TENTH OF DECEMBER: Stories. By George Saunders. (Random House, $26.) Saunders’s relentless humor and beatific generosity of spirit keep his highly moral tales from succumbing to life’s darker aspects.
Status: Own – review copy of finished hardback – and have partially read, though, okay, short stories… If I can’t break my rules, who can.
THE TWELVE TRIBES OF HATTIE. By Ayana Mathis. (Knopf, $24.95.) Mathis’s deeply felt first novel works at the rough edges of history, within a brutal and poetic allegory of a black family beset by tribulations after the Great Migration to the North.
Status: Own – publisher sent me the paperback. But no, haven’t read it. It attracted Oprah’s attention, which kind of turns me off.
THE TWO HOTEL FRANCFORTS. By David Leavitt. (Bloomsbury, $25.) In Leavitt’s atmospheric novel of 1940 Lisbon, as two couples await passage to New York, the husbands embark on an affair.
Status: Nope but intriguing…
THE VALLEY OF AMAZEMENT. By Amy Tan. (Ecco/HarperCollins, $29.99.) This wrenching novel by the author of “The Joy Luck Club” follows mother and daughter courtesans over four decades.
Status: Nope and nope. Not really an Amy Tan fan.
WANT NOT. By Jonathan Miles. (Houghton Mifflin Harcourt, $26.) Linking disparate characters and story threads, Miles’s novel explores varieties of waste and decay in a consumer world.
Status: Who? And the interest isn’t there.

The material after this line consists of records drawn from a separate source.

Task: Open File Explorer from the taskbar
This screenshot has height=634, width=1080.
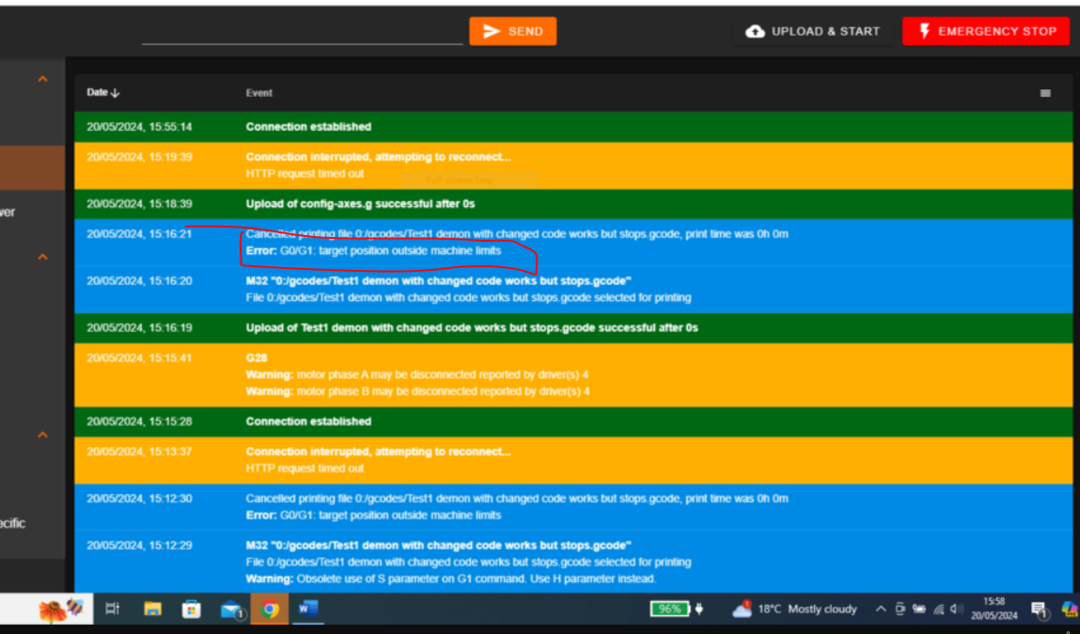Action: [153, 609]
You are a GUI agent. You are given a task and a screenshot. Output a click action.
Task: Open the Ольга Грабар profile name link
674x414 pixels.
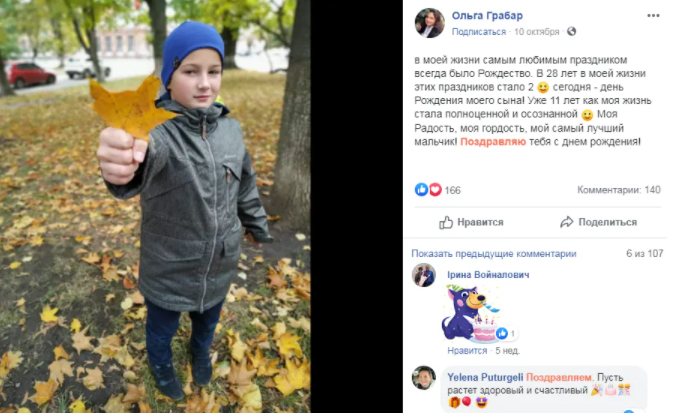(x=487, y=15)
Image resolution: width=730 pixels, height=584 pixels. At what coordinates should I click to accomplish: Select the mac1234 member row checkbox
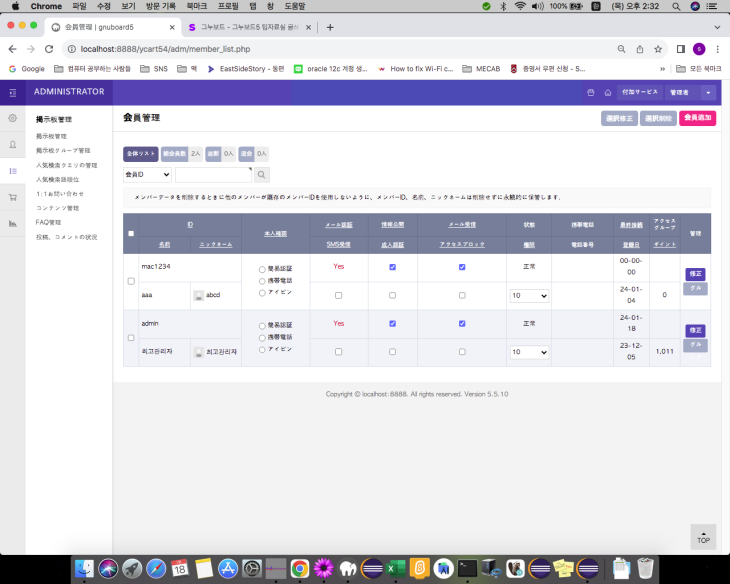pyautogui.click(x=131, y=282)
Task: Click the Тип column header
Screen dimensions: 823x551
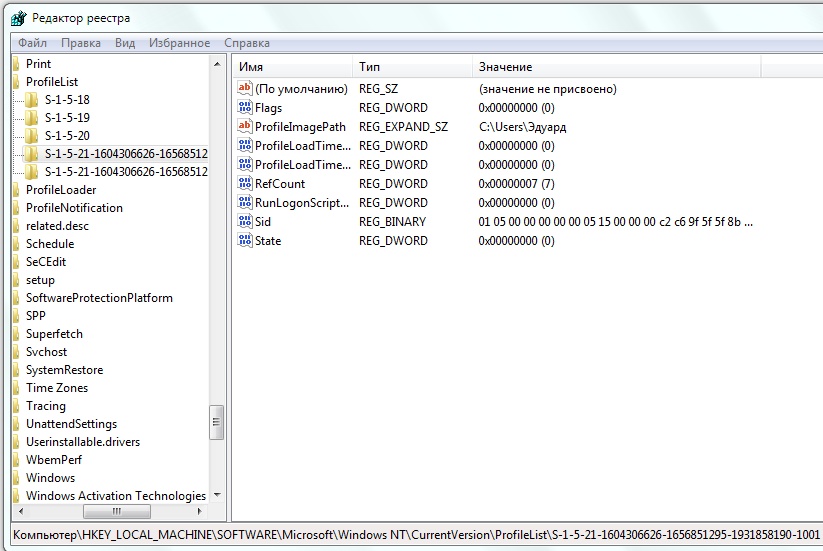Action: (369, 67)
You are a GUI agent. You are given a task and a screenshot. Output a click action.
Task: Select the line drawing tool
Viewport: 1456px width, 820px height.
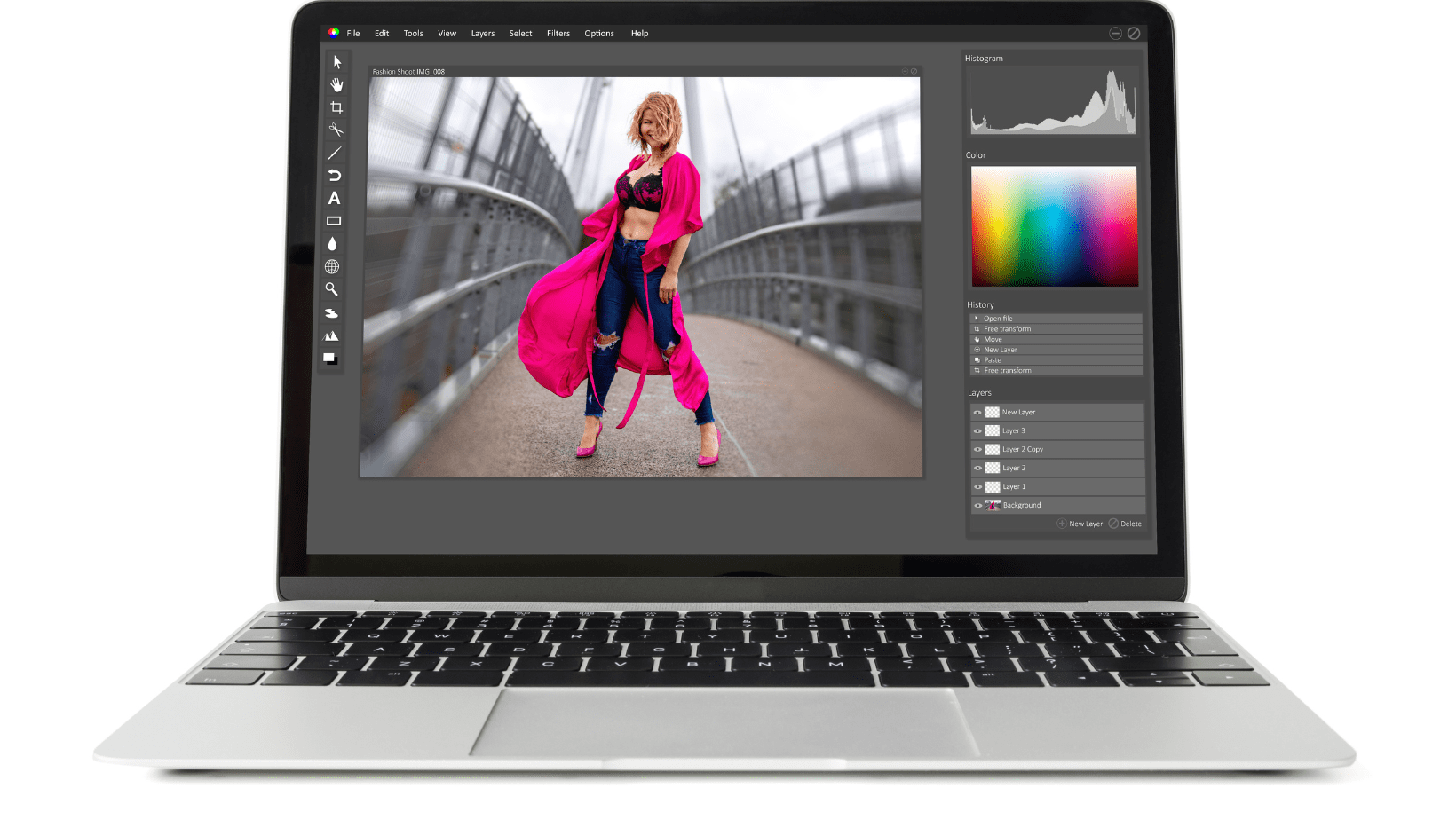pos(335,153)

WE ARE ALL COMPLETELY BESIDE OURSELVES. By Karen Joy Fowler. (Marian Wood/Putnam, $26.95.) This surreptitiously smart novel’s big reveal slyly recalls a tabloid headline: “Girl and Chimp Twinned at Birth in Psychological Experiment.”
Status: Nope. I don’t associate Fowler’s name with literary fiction. I’m not actually sure if I’ve read anything by her before ??? Don’t think so.
WE NEED NEW NAMES. By NoViolet Bulawayo. (Reagan Arthur/Little, Brown, $25.) A Zimbabwean moves to Detroit in Bulawayo’s striking first novel.
Status: Nope but I need to.
WOKE UP LONELY. By Fiona Maazel. (Graywolf, $26.) Maazel’s restlessly antic novel examines the concurrent urges for solitude and intimacy.
Status: Nope and I’m not sure how I feel about the description “restlessly antic.” Could be really good or really bad. When in doubt, I often believe the latter.
THE WOMAN UPSTAIRS. By Claire Messud. (Knopf, $25.95.) Messud’s ingenious, disquieting novel of outsize conflicts tells the story of a thwarted artist who finds herself bewitched by a boy and his parents.
Status: Nope but I like the sound of it. “Disquieting” is good, also “thwarted artist” and “bewitched.” Have I read Claire Messud?
Yes, I sometimes let short blurbs determine my level of interest, when I know nothing else about the book. There’s a lot riding on those few words. On the title and cover art, too. I’ve been drawn to buy/read books for all these reasons so, so many times.
What do I find interesting for the fact the NYT excluded it from their list? Why, I’m glad you asked. I’ll think about it and poke about a bit. I’ve only just begun reviewing 2013 in writing trends, books and authors. So much to do… So much to do…
For now, I’m going to go read. If you have thoughts on any of the books above, I’d sure love to hear them.